• Your task:
Please write out these rows again, substituting "labeled target" for "named target" and leaving everything else untouched.

• Provided records:
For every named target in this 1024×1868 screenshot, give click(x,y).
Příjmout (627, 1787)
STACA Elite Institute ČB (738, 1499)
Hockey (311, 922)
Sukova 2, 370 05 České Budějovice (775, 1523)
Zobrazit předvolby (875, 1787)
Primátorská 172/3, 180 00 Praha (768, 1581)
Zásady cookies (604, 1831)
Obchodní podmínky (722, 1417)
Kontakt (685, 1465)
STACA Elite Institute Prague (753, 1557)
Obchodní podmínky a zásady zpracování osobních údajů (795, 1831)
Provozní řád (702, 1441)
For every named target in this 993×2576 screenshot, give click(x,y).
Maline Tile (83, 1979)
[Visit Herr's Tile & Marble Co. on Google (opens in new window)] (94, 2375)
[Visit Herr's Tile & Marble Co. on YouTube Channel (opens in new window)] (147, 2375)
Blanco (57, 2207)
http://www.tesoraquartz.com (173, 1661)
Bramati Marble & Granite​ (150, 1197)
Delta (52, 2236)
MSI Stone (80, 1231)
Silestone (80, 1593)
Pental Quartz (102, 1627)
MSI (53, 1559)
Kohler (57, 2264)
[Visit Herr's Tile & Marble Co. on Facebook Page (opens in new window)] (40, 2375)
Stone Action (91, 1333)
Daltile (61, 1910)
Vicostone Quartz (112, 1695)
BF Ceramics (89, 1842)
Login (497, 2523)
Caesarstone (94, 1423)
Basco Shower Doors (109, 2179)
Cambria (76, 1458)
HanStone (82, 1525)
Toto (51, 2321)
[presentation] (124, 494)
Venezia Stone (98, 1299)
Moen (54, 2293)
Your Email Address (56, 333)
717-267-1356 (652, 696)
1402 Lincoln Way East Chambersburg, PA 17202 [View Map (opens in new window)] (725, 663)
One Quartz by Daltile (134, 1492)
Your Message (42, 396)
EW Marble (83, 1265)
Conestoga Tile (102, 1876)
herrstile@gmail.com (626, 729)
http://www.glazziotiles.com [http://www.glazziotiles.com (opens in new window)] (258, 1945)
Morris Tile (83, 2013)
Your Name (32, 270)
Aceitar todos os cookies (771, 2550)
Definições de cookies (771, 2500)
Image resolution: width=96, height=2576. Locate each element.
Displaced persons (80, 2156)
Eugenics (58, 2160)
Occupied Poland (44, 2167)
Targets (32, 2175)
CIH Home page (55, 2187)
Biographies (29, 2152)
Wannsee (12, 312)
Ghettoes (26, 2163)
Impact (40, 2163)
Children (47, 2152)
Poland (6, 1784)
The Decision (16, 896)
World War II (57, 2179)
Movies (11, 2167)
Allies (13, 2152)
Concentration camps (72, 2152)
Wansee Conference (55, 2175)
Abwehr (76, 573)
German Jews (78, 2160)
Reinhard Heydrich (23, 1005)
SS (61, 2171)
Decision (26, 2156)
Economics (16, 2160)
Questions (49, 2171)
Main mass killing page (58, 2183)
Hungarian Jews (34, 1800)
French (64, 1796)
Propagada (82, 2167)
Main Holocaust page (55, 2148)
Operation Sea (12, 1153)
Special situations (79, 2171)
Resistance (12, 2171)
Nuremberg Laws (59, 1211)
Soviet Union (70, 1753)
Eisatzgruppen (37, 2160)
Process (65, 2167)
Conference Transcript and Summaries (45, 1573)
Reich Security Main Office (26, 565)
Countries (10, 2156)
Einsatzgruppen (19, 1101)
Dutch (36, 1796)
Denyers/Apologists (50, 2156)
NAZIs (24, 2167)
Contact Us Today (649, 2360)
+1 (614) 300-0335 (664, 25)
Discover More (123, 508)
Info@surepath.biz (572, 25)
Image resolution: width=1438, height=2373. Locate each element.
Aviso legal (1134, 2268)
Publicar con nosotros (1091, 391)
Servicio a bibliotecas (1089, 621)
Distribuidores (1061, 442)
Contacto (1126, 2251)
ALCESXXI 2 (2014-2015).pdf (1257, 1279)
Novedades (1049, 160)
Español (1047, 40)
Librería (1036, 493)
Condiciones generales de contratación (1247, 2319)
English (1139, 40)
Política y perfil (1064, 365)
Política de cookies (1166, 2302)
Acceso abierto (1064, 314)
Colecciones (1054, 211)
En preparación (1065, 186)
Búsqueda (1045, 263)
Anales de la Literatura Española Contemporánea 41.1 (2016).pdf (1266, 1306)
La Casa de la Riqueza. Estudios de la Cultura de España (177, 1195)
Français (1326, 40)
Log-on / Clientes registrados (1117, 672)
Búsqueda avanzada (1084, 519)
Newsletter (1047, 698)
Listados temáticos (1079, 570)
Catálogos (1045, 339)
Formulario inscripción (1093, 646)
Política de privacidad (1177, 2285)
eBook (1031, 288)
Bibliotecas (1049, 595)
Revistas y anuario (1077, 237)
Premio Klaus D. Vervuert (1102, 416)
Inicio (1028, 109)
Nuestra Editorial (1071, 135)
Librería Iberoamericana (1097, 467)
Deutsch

• Output for this task:
For every labeled target in this 1024×1868 screenshot, give click(x,y).
Příjmout (627, 1787)
STACA Elite Institute ČB (738, 1499)
Hockey (311, 922)
Sukova 2, 370 05 České Budějovice (775, 1523)
Zobrazit předvolby (875, 1787)
Primátorská 172/3, 180 00 Praha (768, 1581)
Zásady cookies (604, 1831)
Obchodní podmínky (722, 1417)
Kontakt (685, 1465)
STACA Elite Institute Prague (753, 1557)
Obchodní podmínky a zásady zpracování osobních údajů (795, 1831)
Provozní řád (702, 1441)
For every labeled target in this 993×2576 screenshot, give click(x,y).
Maline Tile (83, 1979)
[Visit Herr's Tile & Marble Co. on Google (opens in new window)] (94, 2375)
[Visit Herr's Tile & Marble Co. on YouTube Channel (opens in new window)] (147, 2375)
Blanco (57, 2207)
http://www.tesoraquartz.com (173, 1661)
Bramati Marble & Granite​ (150, 1197)
Delta (52, 2236)
MSI Stone (80, 1231)
Silestone (80, 1593)
Pental Quartz (102, 1627)
MSI (53, 1559)
Kohler (57, 2264)
[Visit Herr's Tile & Marble Co. on Facebook Page (opens in new window)] (40, 2375)
Stone Action (91, 1333)
Daltile (61, 1910)
Vicostone Quartz (112, 1695)
BF Ceramics (89, 1842)
Login (497, 2523)
Caesarstone (94, 1423)
Basco Shower Doors (109, 2179)
Cambria (76, 1458)
HanStone (82, 1525)
Toto (51, 2321)
[presentation] (124, 494)
Venezia Stone (98, 1299)
Moen (54, 2293)
Your Email Address (56, 333)
717-267-1356 (652, 696)
1402 Lincoln Way East Chambersburg, PA 17202 [View Map (opens in new window)] (725, 663)
One Quartz by Daltile (134, 1492)
Your Message (42, 396)
EW Marble (83, 1265)
Conestoga Tile (102, 1876)
herrstile@gmail.com (626, 729)
http://www.glazziotiles.com [http://www.glazziotiles.com (opens in new window)] (258, 1945)
Morris Tile (83, 2013)
Your Name (32, 270)
Aceitar todos os cookies (771, 2550)
Definições de cookies (771, 2500)
Image resolution: width=96, height=2576. Locate each element.
Displaced persons (80, 2156)
Eugenics (58, 2160)
Occupied Poland (44, 2167)
Targets (32, 2175)
CIH Home page (55, 2187)
Biographies (29, 2152)
Wannsee (12, 312)
Ghettoes (26, 2163)
Impact (40, 2163)
Children (47, 2152)
Poland (6, 1784)
The Decision (16, 896)
World War II (57, 2179)
Movies (11, 2167)
Allies (13, 2152)
Concentration camps (72, 2152)
Wansee Conference (55, 2175)
Abwehr (76, 573)
German Jews (78, 2160)
Reinhard Heydrich (23, 1005)
SS (61, 2171)
Decision (26, 2156)
Economics (16, 2160)
Questions (49, 2171)
Main mass killing page (58, 2183)
Hungarian Jews (34, 1800)
French (64, 1796)
Propagada (82, 2167)
Main Holocaust page (55, 2148)
Operation Sea (12, 1153)
Special situations (79, 2171)
Resistance (12, 2171)
Nuremberg Laws (59, 1211)
Soviet Union (70, 1753)
Eisatzgruppen (37, 2160)
Process (65, 2167)
Conference Transcript and Summaries (45, 1573)
Reich Security Main Office (26, 565)
Countries (10, 2156)
Einsatzgruppen (19, 1101)
Dutch (36, 1796)
Denyers/Apologists (50, 2156)
NAZIs (24, 2167)
Contact Us Today (649, 2360)
+1 (614) 300-0335 (664, 25)
Discover More (123, 508)
Info@surepath.biz (572, 25)
Image resolution: width=1438, height=2373. Locate each element.
Aviso legal (1134, 2268)
Publicar con nosotros (1091, 391)
Servicio a bibliotecas (1089, 621)
Distribuidores (1061, 442)
Contacto (1126, 2251)
ALCESXXI 2 (2014-2015).pdf (1257, 1279)
Novedades (1049, 160)
Español (1047, 40)
Librería (1036, 493)
Condiciones generales de contratación (1247, 2319)
English (1139, 40)
Política y perfil (1064, 365)
Política de cookies (1166, 2302)
Acceso abierto (1064, 314)
Colecciones (1054, 211)
En preparación (1065, 186)
Búsqueda (1045, 263)
Anales de la Literatura Española Contemporánea 41.1 (2016).pdf (1266, 1306)
La Casa de la Riqueza. Estudios de la Cultura de España (177, 1195)
Français (1326, 40)
Log-on / Clientes registrados (1117, 672)
Búsqueda avanzada (1084, 519)
Newsletter (1047, 698)
Listados temáticos (1079, 570)
Catálogos (1045, 339)
Formulario inscripción (1093, 646)
Política de privacidad (1177, 2285)
eBook (1031, 288)
Bibliotecas (1049, 595)
Revistas y anuario (1077, 237)
Premio Klaus D. Vervuert (1102, 416)
Inicio (1028, 109)
Nuestra Editorial (1071, 135)
Librería Iberoamericana (1097, 467)
Deutsch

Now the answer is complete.